When Mr. Tempest heard this plan stated, in spite of
his own disturbance of mind at the adventures of the last night, he could not forbear laughing heartily at the conceit; for he well knew what was the real scheme which lurked under this pretended exportation to St. Domingo. Some little time back, Mr. Goodchild had addressed to the German people, through the General Advertiser, this question:-“How or whence it came about that, in so many newspapers of late days, mention had been made of a kingdom of Hayti, when it was notorious to everybody that the island in question was properly called St. Domingo?” He therefore exhorted all editors of political journals to return to more correct principles. On the same occasion he had allowed himself many very disrespectful expressions against "a certain black fellow who pretended to be King of Hayti;” so that it might readily be judged that it would not be a matter of indifference to him if his late brother the stamp-master were sold under the name of King of Hayti.

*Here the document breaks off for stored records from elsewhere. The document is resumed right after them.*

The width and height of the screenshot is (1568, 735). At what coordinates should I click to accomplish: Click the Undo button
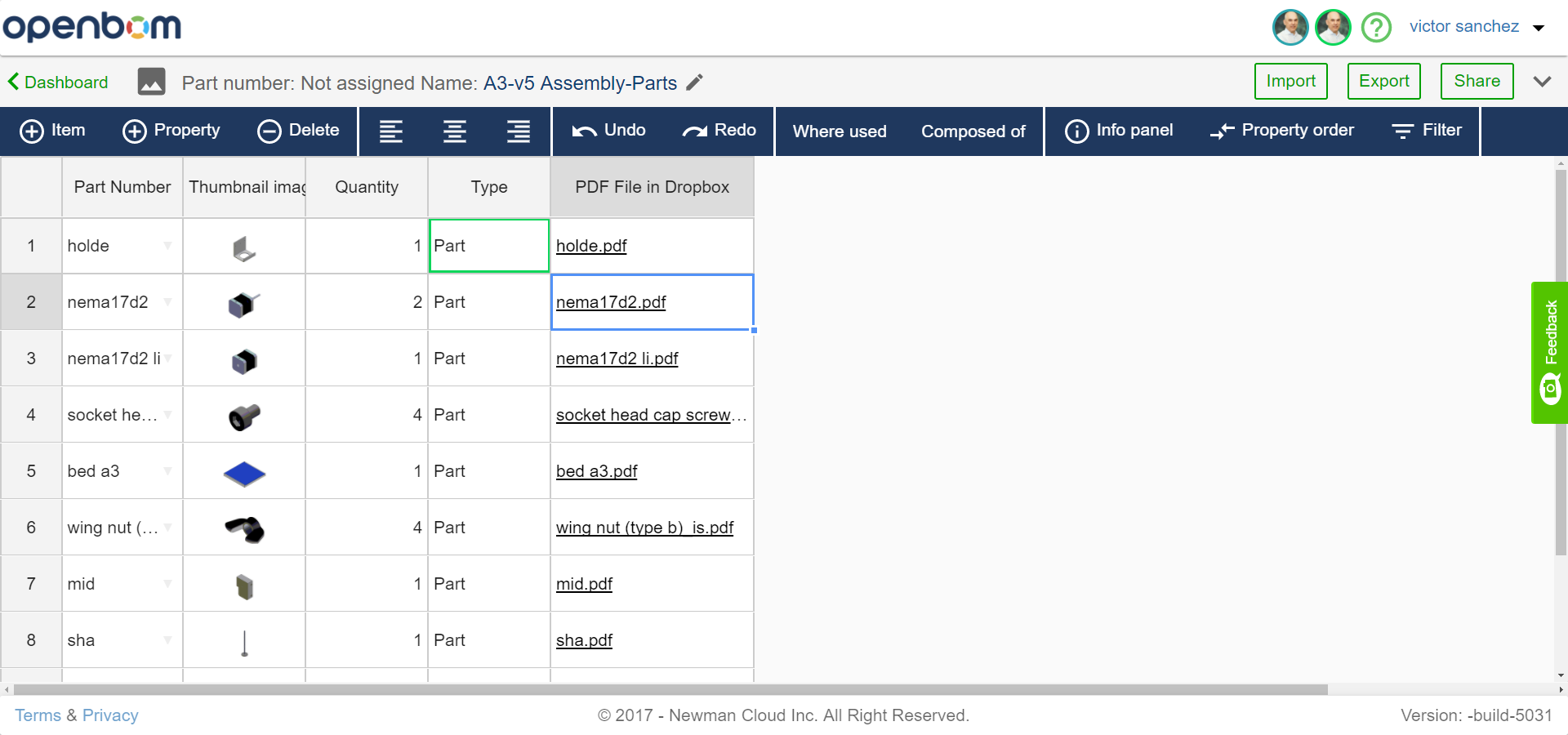(x=608, y=131)
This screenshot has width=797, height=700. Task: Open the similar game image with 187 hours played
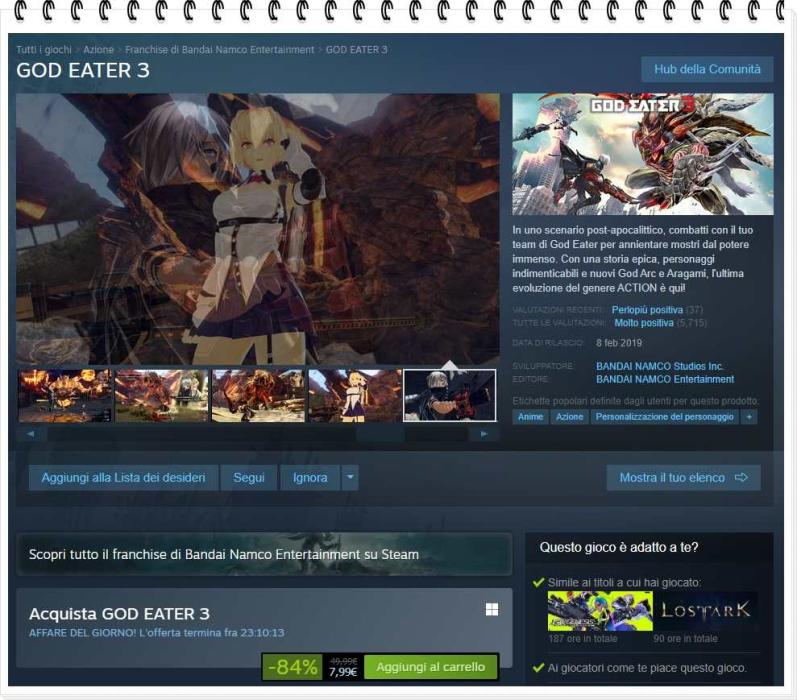[x=600, y=611]
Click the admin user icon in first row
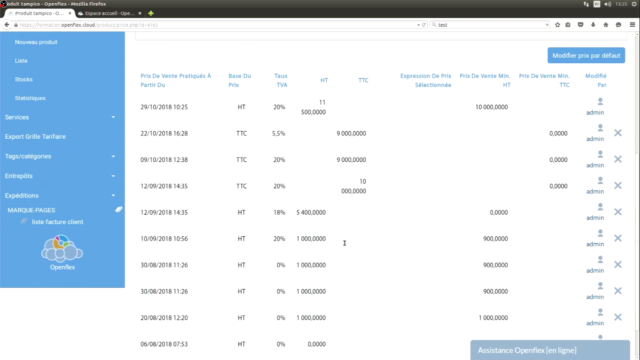Screen dimensions: 640x360 coord(600,101)
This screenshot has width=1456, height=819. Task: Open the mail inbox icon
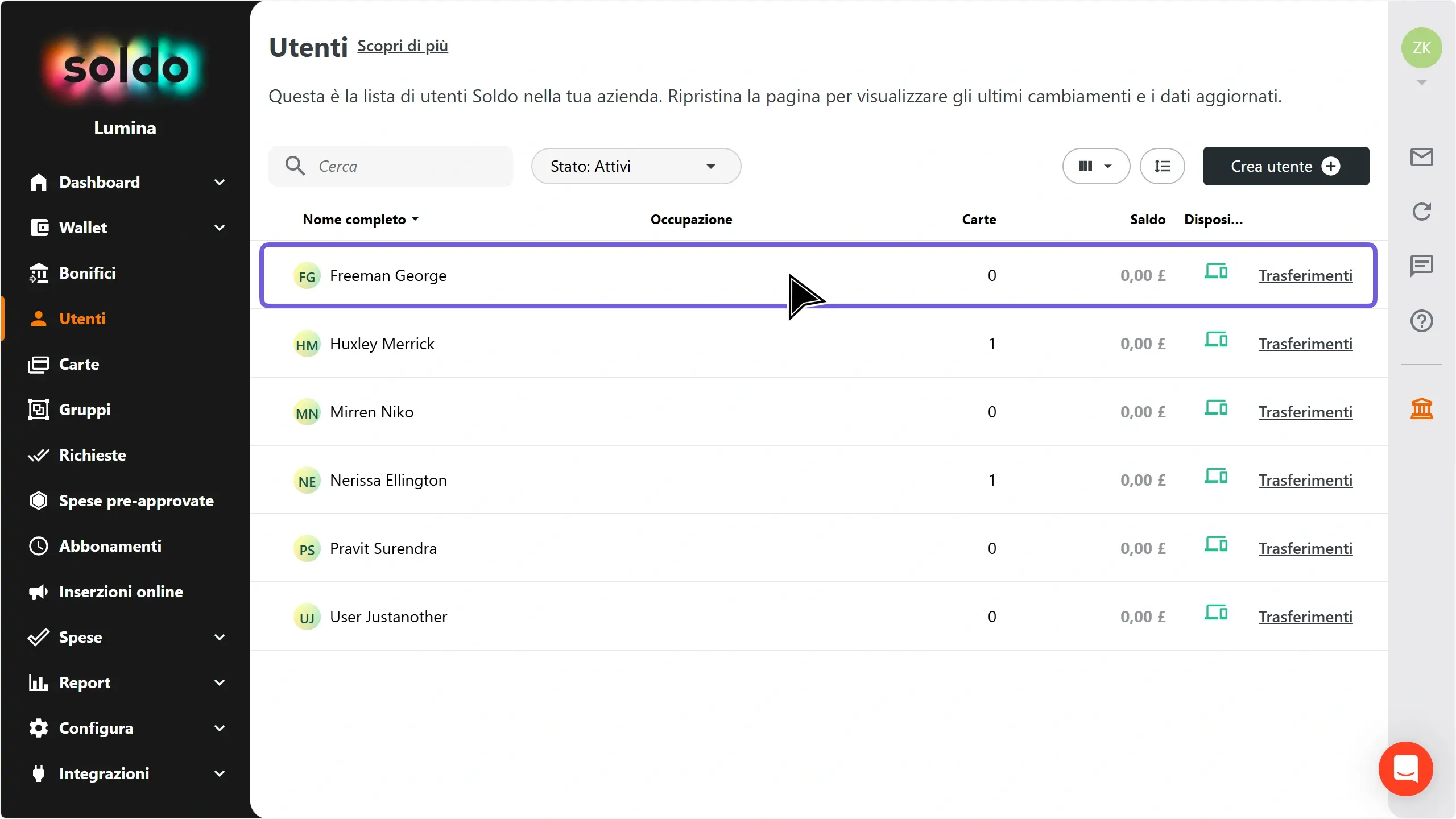pyautogui.click(x=1421, y=157)
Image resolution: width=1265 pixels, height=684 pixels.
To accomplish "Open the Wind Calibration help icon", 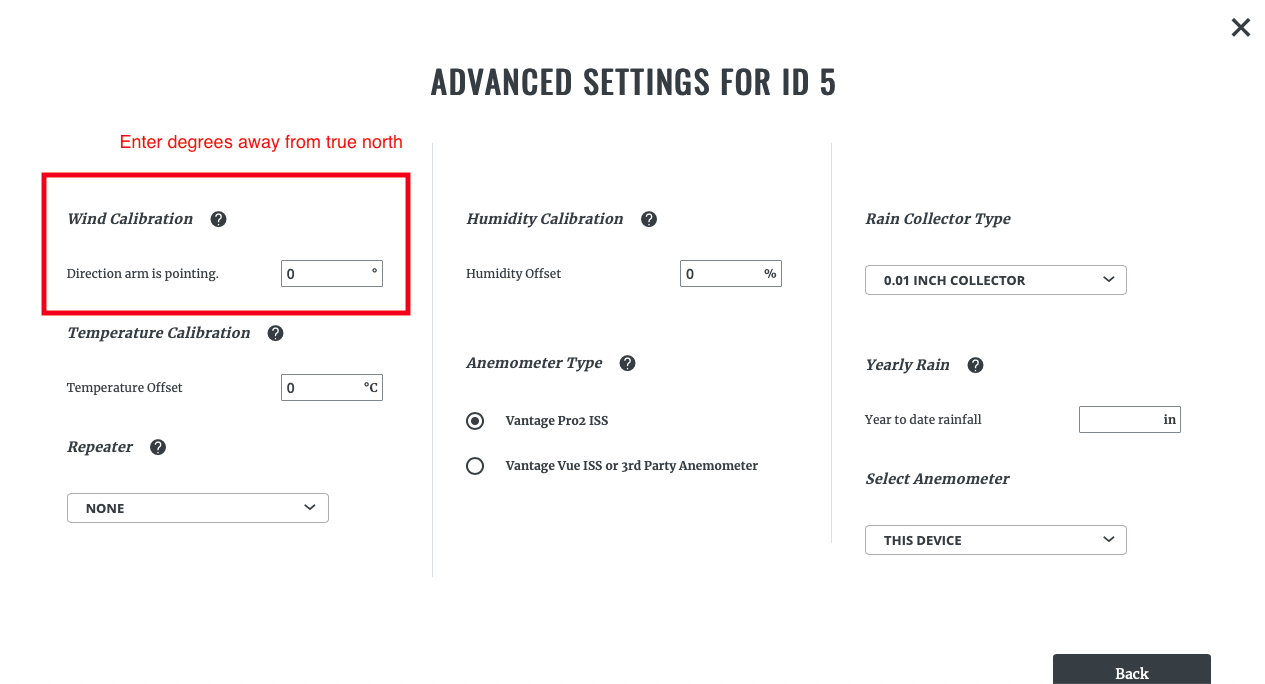I will (218, 219).
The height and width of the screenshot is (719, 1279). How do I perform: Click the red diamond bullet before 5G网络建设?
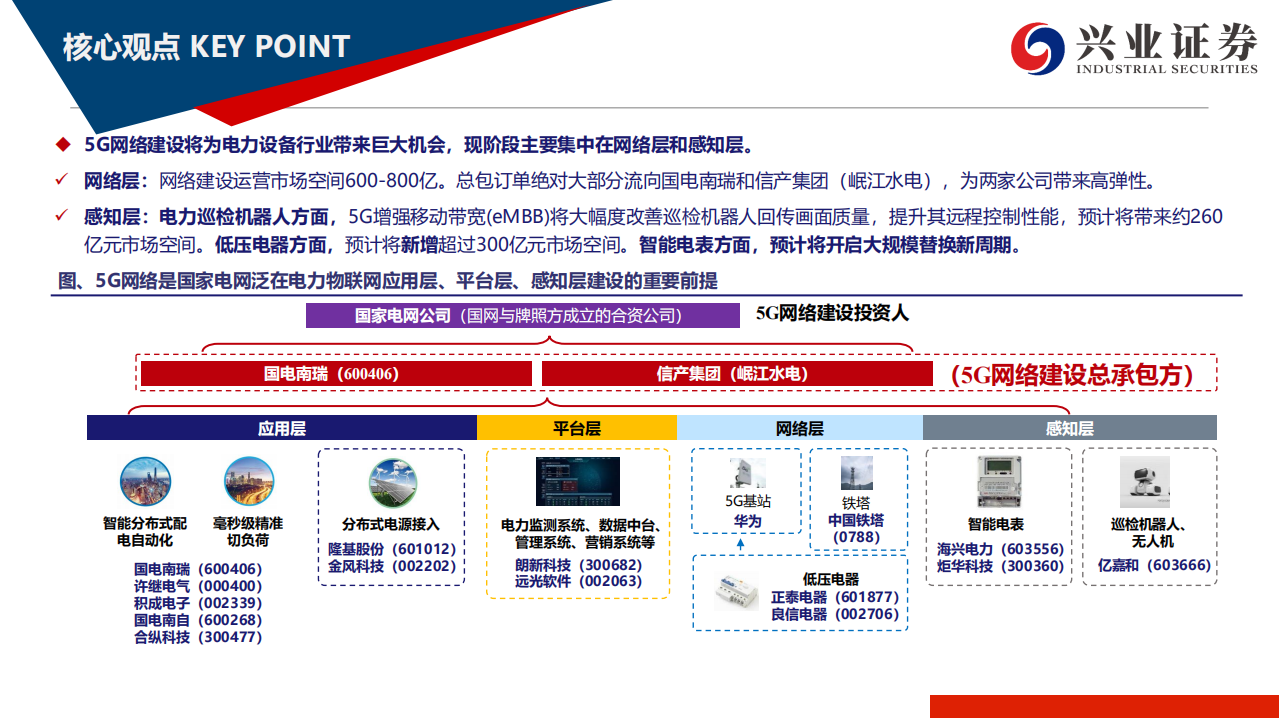click(x=62, y=144)

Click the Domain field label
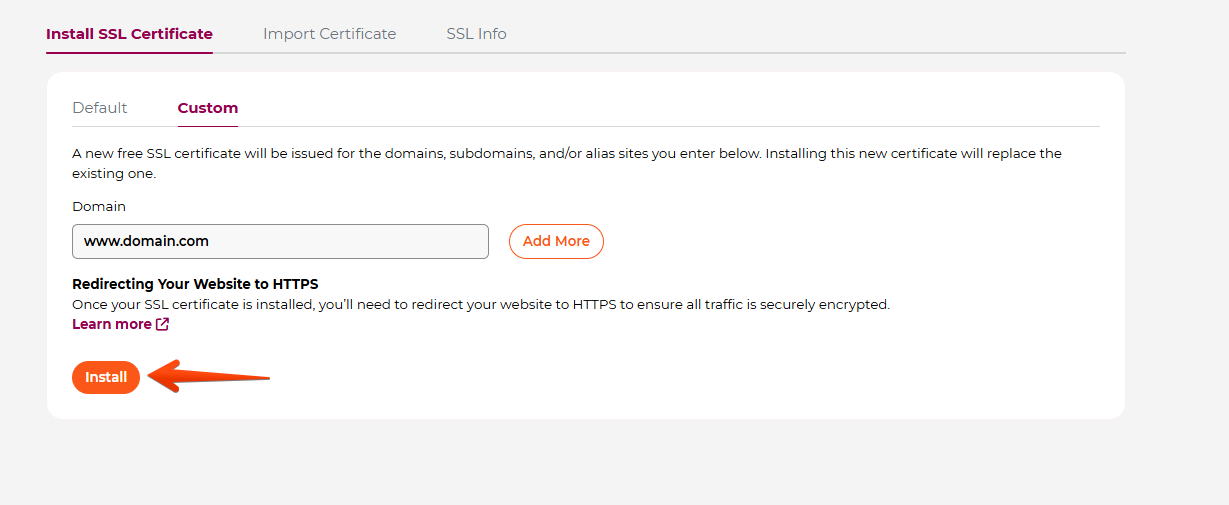coord(99,206)
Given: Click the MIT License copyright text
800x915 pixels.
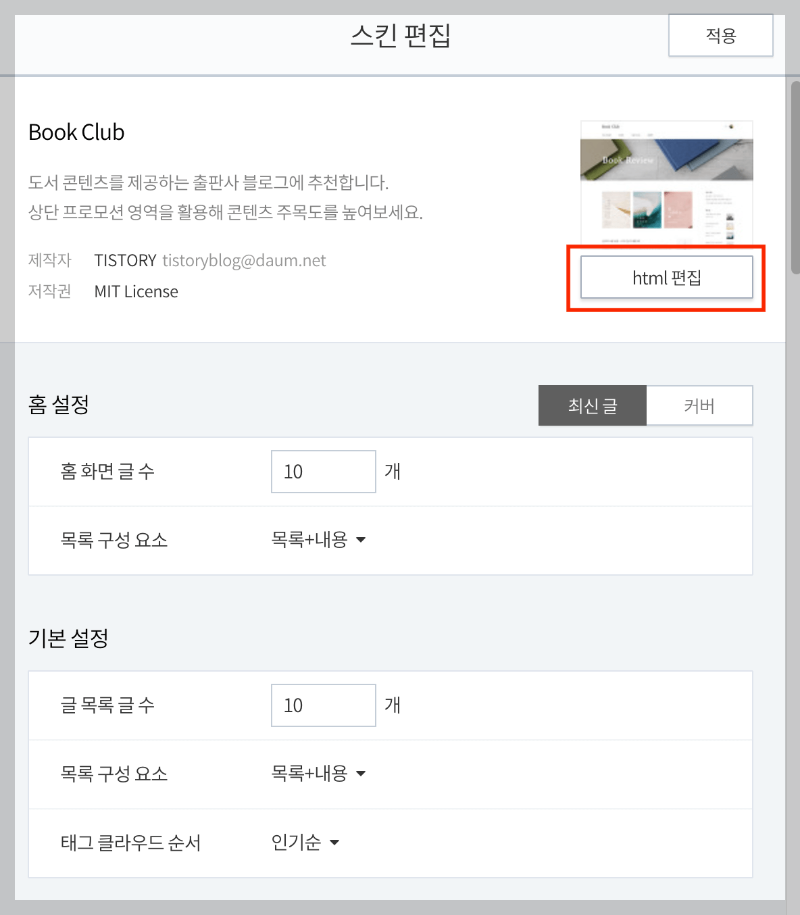Looking at the screenshot, I should pos(135,291).
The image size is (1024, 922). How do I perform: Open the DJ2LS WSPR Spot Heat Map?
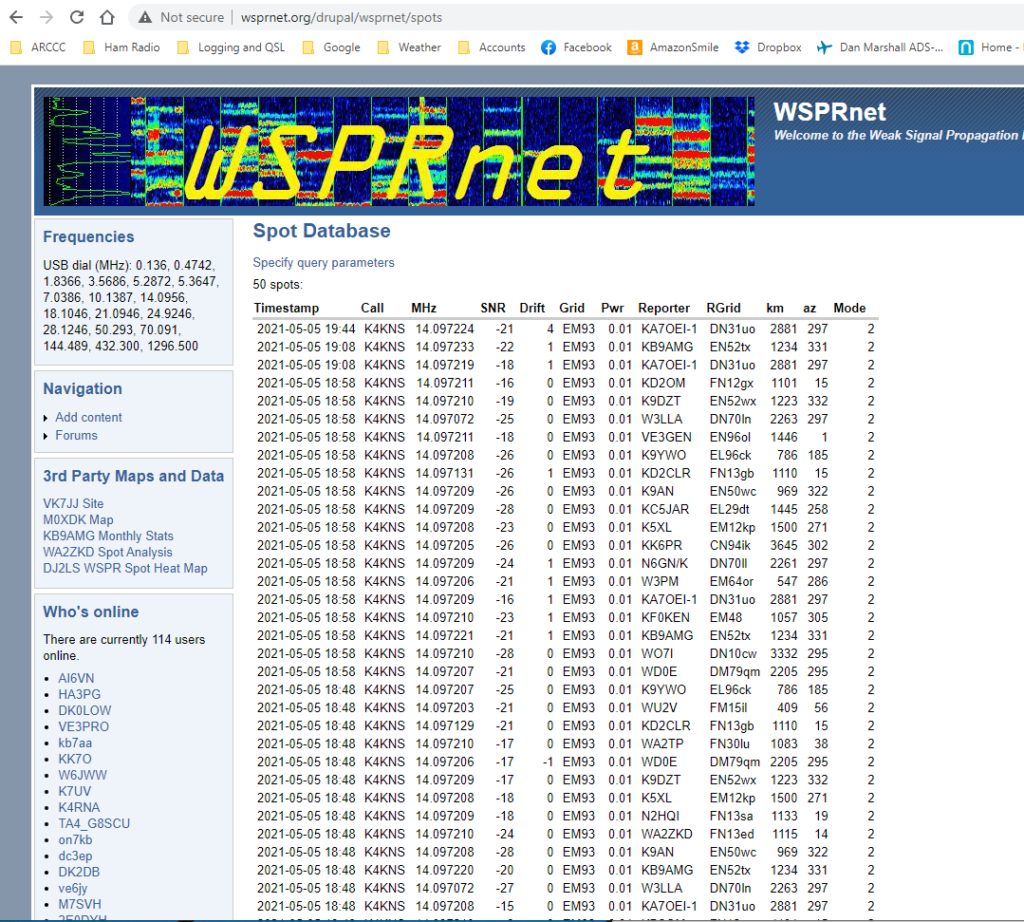[125, 568]
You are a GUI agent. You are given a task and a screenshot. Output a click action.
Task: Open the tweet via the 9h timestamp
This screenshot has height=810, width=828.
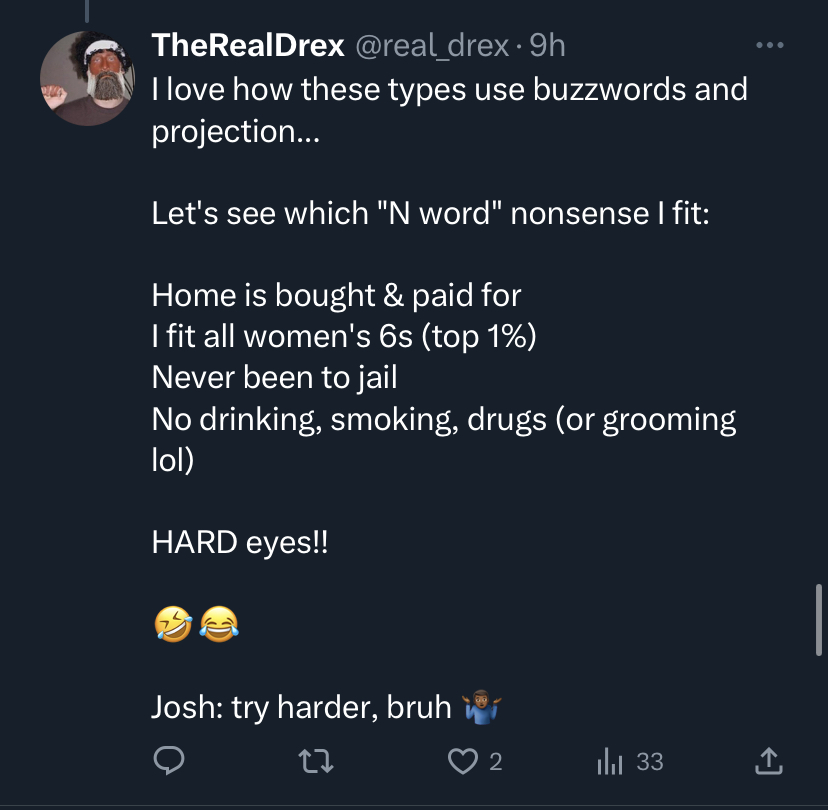pos(547,46)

The barrister's opinion was, that as the heir of the bespeaker had solemnly deposed to the non-resemblance of the busts, and had on this ground found means to liberate himself from all obligation to take them or to pay for them, those busts had reverted in full property to the china-works. However, he advised Mr. Whelp to blacken only one of them for the present, to place it in the same window where one had stood before, and then to await the issue.
A week after this, the bust of the stamp-distributor, with the hair and face blackened, was placed in the window; and below it was written, in gilt letters, “His most excellent Majesty, the King of Hayti.”